A fiscal de salão ficara envergonhada,

mas quem manda é o cliente, e a china foi avisada!

Ela também não fez por menos:

Não saio do baile e não tenho outra roupa!

Me arruma um lenço pras costa, quero voltar pra dança!

A dona do baile, então, vendo a china decidida

trouxe uma blusa branca, de algodão, pra rapariga,

que pra desgraça das véia, enfiou o modelito

e saiu rodopiando seu vestido de voal

transformado em saia, com a blusa de algodão.

As véia olhavam de lado, os véio fingindo não vê

Dançavam desconfiados do que a china fosse fazer...

Mas a música do gaiteiro venceu carqué discordânça!

Dançaram todos no baile, até o fim da festança!

A china foi informada: da próxima vez que vier,

vestido abaixo do joelho, "degote" bem no gargumilho

E costas de fora, no galpão, nem de velha nem de moça!

Darcila Rodrigues

Do Livro: Cultura e Identidade dos povos dos pampas- 2016,

Organizadores: Giovani Pasini, Valdo Barcelos e Sandra Maders, editora Caxias

Universidade Federal de Santa Maria, RS.

* Bailanta: s. f. local onde se realizam bailes populares. (var. bailante)

* Surungo: baile de gente simples; arrasta-pé, sorongo.

* China é o nome dado às mulheres caboclas, morenas, geralmente descendentes de índios. Chinoca: diminutivo de China, é um termo muito utilizado no Rio Grande do Sul, em especial pelos gaúchos que moram em cidades da fronteira.

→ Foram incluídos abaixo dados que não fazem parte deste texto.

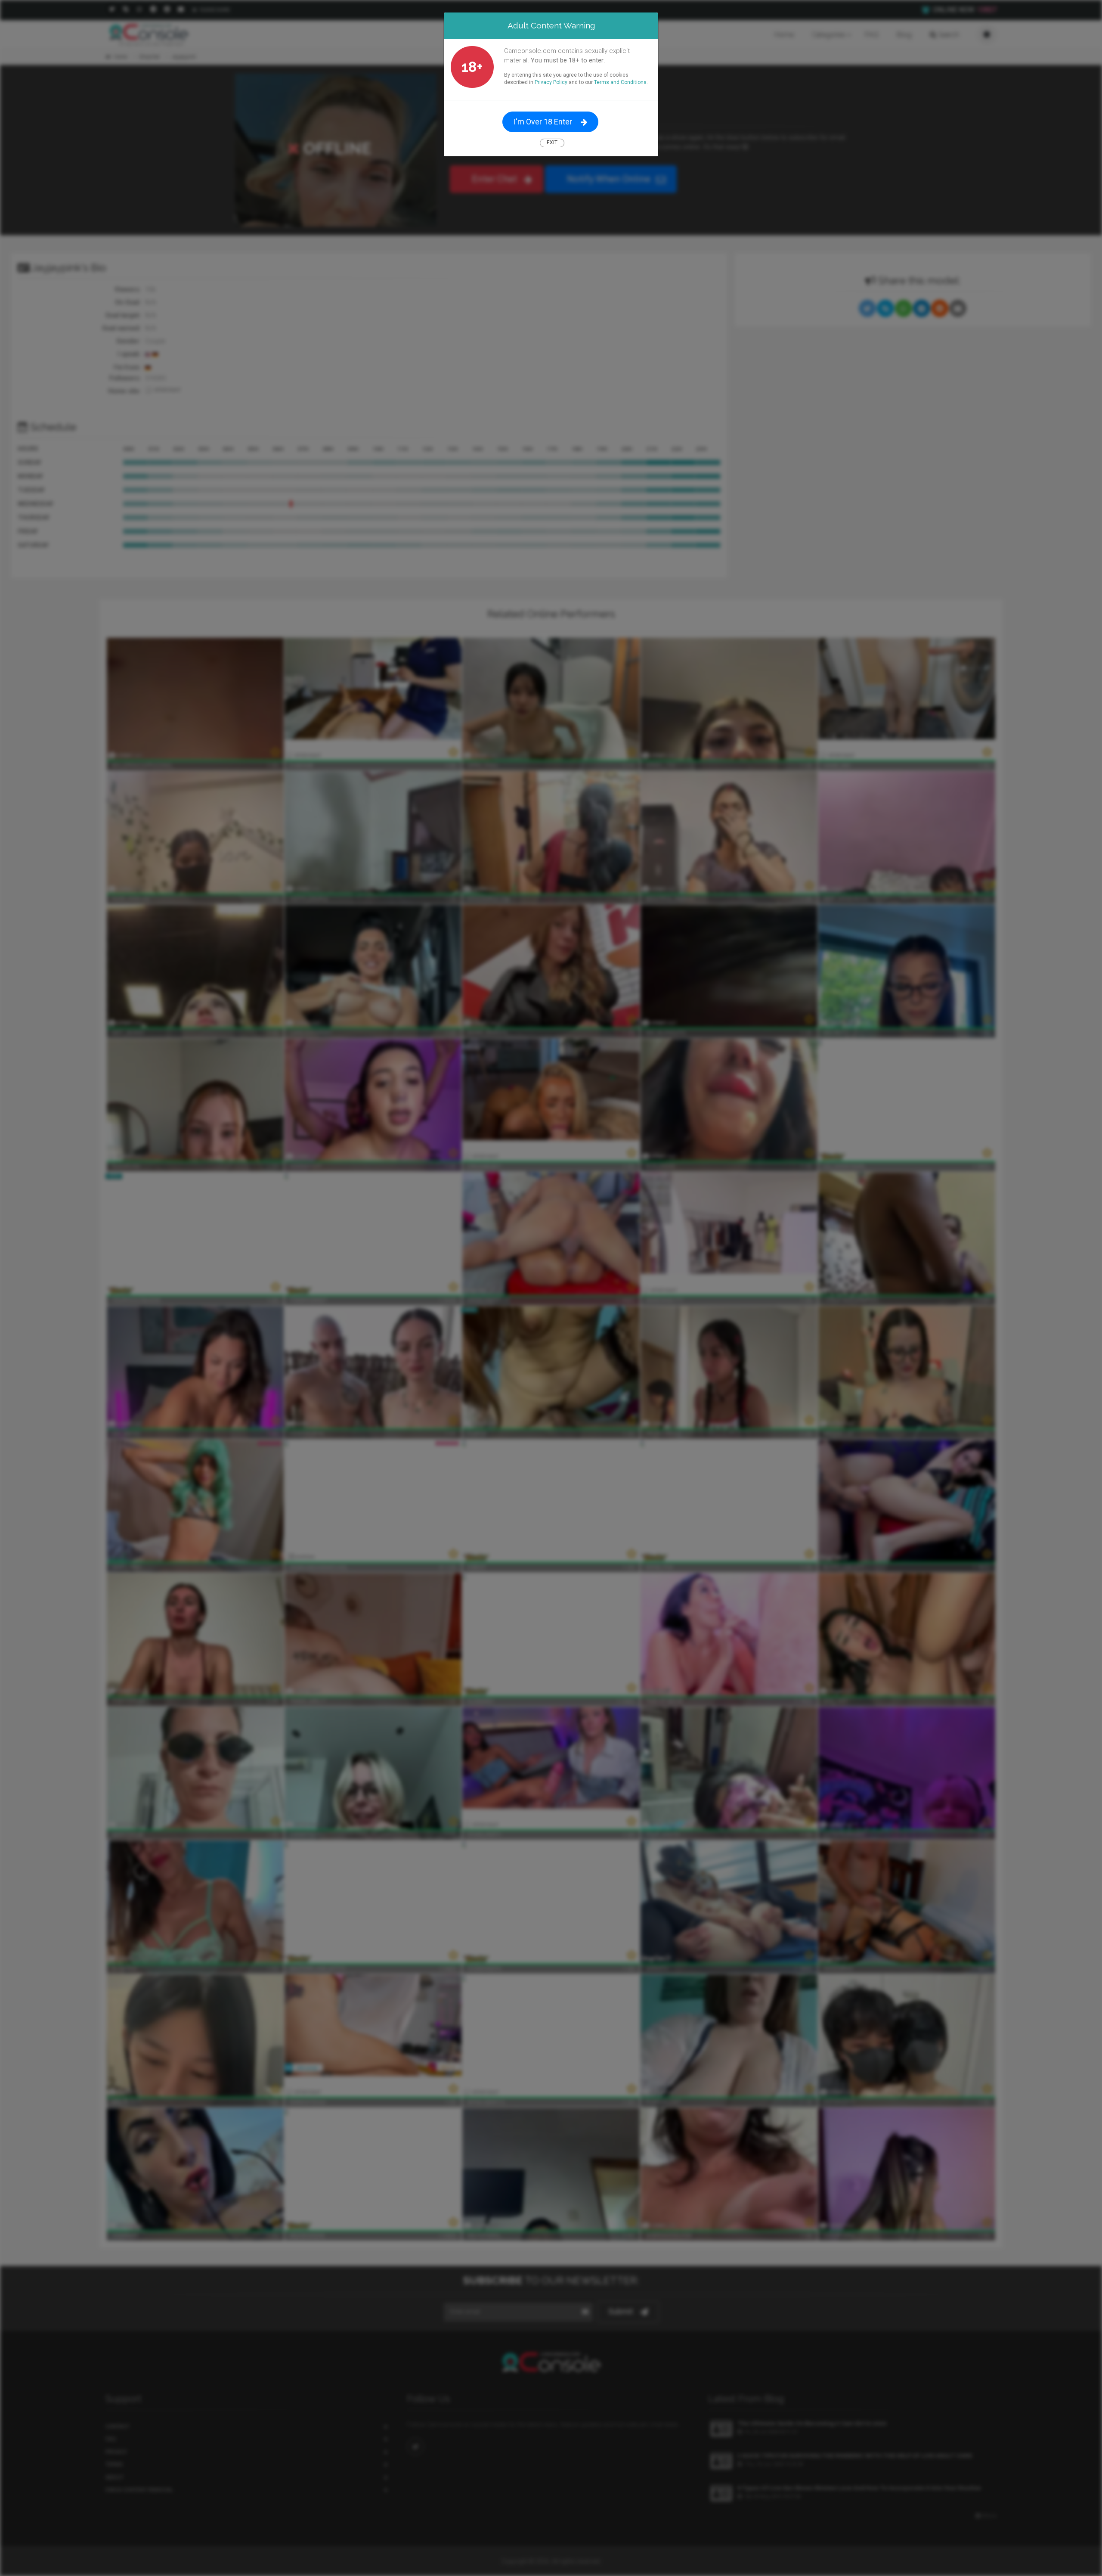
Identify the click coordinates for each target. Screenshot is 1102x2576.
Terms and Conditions (620, 82)
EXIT (552, 143)
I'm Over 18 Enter (543, 121)
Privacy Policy (551, 82)
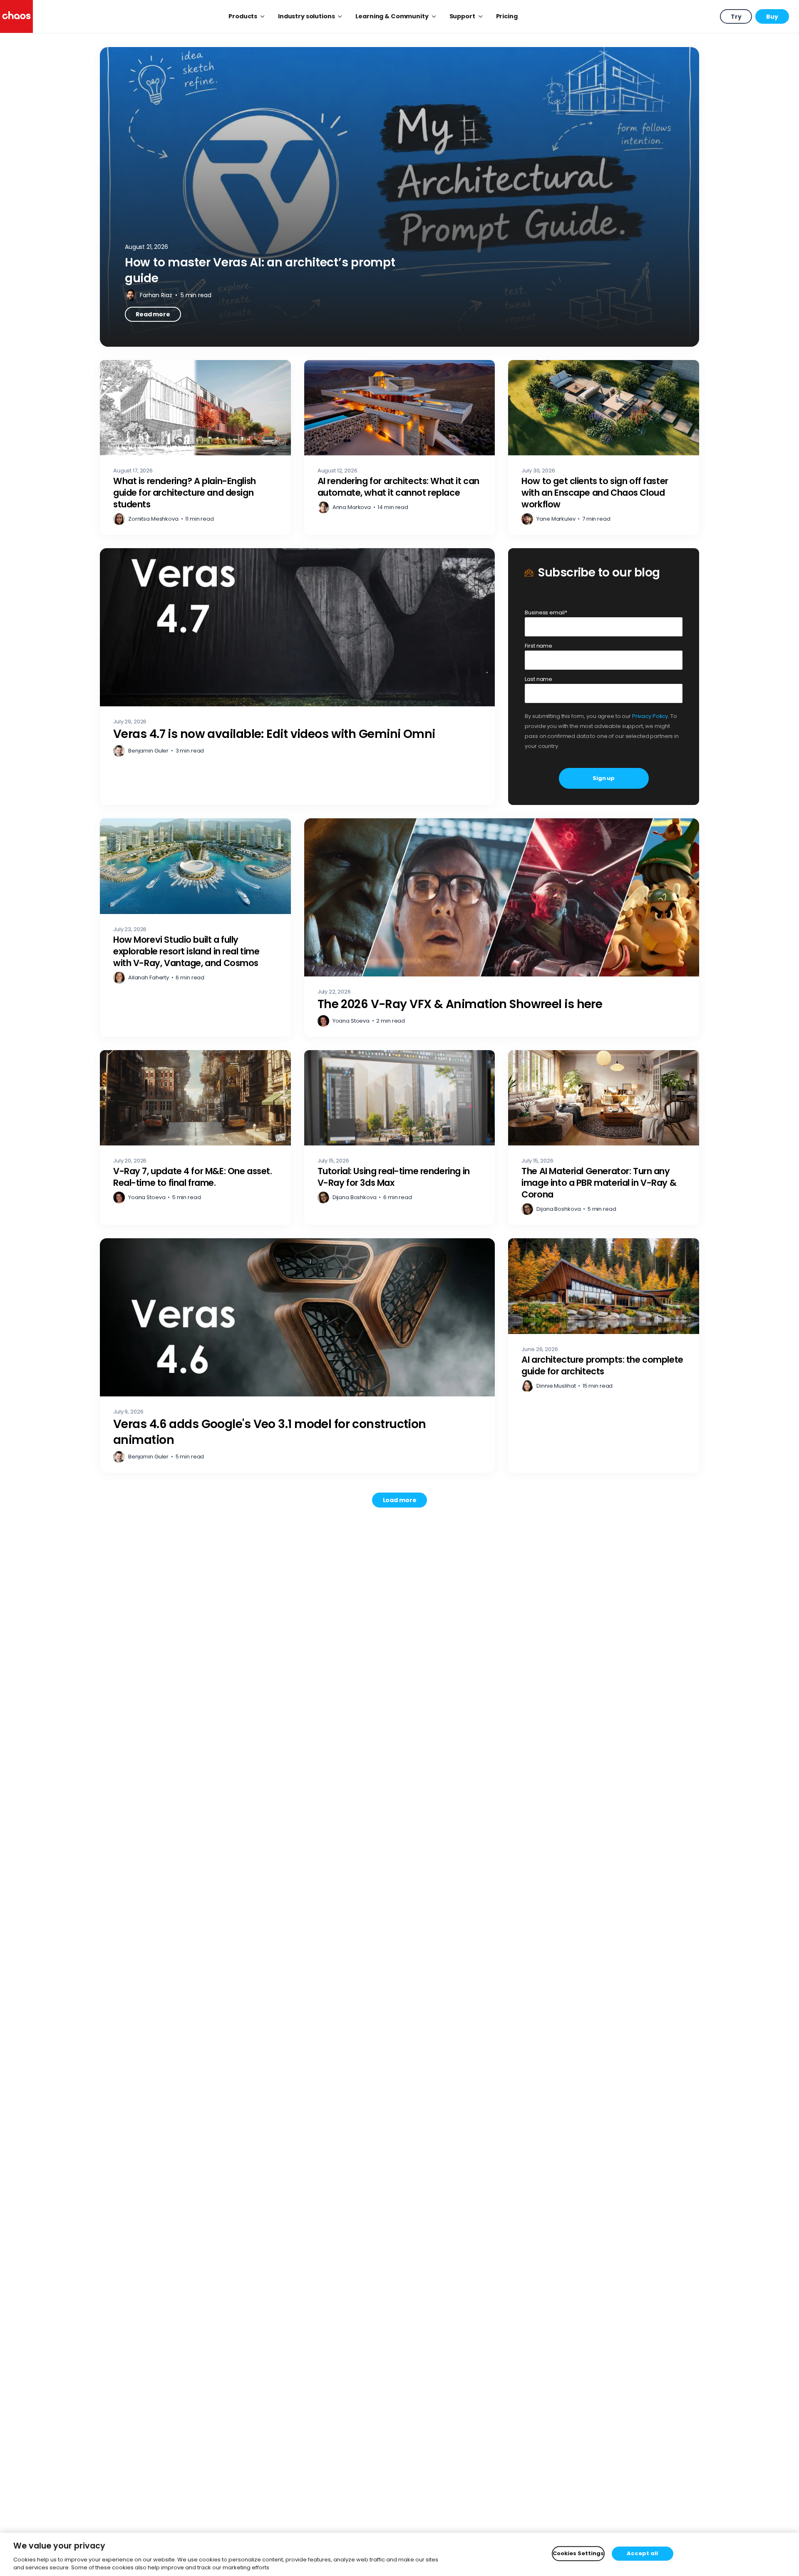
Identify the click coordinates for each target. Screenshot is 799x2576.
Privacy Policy (650, 716)
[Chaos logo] (16, 16)
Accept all (642, 2554)
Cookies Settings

P.S. > As definições acima são as que constam nos Dicionários consultados. Entretanto, no dialeto popular do RS, "China" tem um sentido pejorativo, que coloca a mulher numa condição de menos valia. Dessa forma, quando criei esse texto, a intenção foi chamar a atenção sobre o papel da mulher na Cultura Gaúcha, na Arte e sobre as "regras" em relação às vestimentas femininas nos CTGs. Inclusive, no que tange a participação de pessoas que somente desejam conhecer a Cultura nesses CTGs e não tornarem-se membros. Seria necessário tamanha rigidez? E o olhar sobre o "vestir-se" de uma mulher; e o preconceito que deriva desse olhar? Pois enfim, o valor de qualquer ser humano não pode residir em suas vestes...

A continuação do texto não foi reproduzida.